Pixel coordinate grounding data
+===+

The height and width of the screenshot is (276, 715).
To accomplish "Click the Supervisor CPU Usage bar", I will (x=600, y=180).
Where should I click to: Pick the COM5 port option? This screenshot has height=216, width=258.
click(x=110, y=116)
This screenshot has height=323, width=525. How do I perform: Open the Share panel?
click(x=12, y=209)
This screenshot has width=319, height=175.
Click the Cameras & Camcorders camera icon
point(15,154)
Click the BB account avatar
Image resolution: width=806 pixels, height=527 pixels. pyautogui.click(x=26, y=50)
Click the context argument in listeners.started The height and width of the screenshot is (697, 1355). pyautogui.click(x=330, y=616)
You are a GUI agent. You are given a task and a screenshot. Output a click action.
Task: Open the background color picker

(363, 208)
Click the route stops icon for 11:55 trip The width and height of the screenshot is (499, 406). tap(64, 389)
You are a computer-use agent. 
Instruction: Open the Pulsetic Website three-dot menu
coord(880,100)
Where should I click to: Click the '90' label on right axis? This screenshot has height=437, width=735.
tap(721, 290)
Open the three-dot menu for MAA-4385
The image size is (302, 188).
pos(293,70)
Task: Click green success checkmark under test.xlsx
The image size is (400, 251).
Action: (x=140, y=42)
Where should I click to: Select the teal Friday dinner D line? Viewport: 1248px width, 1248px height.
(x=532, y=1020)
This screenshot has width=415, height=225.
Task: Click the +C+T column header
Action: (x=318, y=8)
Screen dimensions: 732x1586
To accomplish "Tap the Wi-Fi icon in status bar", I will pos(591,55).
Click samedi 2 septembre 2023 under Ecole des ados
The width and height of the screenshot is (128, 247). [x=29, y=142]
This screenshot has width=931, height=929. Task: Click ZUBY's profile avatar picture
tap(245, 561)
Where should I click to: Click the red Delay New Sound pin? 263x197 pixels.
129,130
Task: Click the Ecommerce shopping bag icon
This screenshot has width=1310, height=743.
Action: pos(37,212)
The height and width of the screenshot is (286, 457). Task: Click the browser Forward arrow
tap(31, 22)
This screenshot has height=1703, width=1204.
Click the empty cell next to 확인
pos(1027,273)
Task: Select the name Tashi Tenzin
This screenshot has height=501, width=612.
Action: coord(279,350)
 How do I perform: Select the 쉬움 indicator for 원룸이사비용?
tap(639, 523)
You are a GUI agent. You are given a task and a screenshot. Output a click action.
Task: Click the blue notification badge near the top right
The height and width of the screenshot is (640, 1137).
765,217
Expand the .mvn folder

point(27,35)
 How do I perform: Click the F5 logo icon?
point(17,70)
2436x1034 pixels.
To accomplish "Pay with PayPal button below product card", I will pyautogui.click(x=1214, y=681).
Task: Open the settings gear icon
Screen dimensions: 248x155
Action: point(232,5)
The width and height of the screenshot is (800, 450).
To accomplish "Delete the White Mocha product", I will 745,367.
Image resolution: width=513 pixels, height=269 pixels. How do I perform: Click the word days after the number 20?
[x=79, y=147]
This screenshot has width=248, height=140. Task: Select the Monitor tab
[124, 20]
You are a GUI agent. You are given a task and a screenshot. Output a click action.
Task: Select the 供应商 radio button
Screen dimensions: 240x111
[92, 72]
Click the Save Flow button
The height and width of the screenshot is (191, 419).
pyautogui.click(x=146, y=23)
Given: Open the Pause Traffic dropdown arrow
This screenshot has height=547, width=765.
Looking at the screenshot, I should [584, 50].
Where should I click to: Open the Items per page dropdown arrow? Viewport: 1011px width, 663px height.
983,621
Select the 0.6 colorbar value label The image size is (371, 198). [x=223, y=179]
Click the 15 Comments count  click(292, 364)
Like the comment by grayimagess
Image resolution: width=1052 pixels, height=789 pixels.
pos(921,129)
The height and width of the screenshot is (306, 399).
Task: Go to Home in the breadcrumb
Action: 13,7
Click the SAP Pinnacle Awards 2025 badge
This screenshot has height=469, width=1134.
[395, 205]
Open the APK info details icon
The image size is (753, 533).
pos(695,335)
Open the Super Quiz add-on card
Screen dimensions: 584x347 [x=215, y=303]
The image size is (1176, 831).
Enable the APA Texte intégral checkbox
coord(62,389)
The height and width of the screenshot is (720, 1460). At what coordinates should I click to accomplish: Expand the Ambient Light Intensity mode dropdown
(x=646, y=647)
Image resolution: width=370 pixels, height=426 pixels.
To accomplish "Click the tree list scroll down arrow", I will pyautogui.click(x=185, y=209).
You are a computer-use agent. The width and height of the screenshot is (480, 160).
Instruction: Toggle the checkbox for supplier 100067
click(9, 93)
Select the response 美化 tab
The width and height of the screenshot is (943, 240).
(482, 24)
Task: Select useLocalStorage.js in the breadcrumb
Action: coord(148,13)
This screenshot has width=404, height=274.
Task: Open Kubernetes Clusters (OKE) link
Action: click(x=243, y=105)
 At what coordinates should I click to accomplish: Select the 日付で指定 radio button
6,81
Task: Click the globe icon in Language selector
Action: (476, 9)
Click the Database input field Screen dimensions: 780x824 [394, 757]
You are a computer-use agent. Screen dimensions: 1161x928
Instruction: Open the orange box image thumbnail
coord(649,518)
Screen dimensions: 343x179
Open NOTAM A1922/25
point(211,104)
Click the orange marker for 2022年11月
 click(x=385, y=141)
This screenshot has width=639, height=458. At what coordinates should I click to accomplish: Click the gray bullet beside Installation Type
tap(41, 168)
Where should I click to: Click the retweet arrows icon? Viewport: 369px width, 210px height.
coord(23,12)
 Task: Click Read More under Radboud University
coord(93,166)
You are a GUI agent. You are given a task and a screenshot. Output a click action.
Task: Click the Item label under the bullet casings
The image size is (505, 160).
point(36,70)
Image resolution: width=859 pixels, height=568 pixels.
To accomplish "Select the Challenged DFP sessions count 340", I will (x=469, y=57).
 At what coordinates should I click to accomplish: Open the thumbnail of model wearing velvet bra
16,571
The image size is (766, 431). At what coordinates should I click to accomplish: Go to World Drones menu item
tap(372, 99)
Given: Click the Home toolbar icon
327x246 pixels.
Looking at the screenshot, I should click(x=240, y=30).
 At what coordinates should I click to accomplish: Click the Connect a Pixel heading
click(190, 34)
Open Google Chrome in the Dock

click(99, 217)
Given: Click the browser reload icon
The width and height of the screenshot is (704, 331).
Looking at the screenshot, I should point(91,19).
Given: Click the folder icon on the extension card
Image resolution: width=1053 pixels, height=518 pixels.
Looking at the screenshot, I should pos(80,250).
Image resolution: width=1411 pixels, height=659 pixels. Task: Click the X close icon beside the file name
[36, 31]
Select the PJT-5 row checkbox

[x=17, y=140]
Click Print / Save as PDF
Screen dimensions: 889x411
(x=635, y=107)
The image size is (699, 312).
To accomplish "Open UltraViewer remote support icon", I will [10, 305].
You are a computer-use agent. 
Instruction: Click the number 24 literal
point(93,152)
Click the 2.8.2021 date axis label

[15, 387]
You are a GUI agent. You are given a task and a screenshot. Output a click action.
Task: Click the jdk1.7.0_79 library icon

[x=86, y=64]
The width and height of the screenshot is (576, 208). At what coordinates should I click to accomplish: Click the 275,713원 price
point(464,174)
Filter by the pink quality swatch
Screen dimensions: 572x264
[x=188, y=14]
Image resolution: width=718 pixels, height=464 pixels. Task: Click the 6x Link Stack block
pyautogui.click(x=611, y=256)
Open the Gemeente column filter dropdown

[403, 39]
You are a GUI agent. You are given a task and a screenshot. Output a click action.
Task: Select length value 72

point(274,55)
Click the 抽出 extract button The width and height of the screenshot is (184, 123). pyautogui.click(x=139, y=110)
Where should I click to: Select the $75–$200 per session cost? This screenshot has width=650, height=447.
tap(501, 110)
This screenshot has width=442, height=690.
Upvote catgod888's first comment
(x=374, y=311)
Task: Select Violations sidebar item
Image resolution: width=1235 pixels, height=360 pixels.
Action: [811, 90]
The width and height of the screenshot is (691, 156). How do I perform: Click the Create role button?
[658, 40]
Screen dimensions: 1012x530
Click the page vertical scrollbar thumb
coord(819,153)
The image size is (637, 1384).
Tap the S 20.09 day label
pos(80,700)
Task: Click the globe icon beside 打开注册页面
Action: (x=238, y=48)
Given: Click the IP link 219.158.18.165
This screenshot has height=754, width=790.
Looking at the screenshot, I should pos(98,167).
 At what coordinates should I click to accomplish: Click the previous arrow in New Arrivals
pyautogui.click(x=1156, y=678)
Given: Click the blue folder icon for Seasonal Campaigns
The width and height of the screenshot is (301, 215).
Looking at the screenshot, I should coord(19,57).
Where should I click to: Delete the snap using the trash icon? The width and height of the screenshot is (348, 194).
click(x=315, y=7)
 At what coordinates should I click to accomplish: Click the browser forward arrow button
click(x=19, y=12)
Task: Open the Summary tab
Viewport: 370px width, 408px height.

+===+

[Your objective]:
Throughout the data above, count the lines where the word "will" occurs, and report that figure alone.

[Exercise output]:
7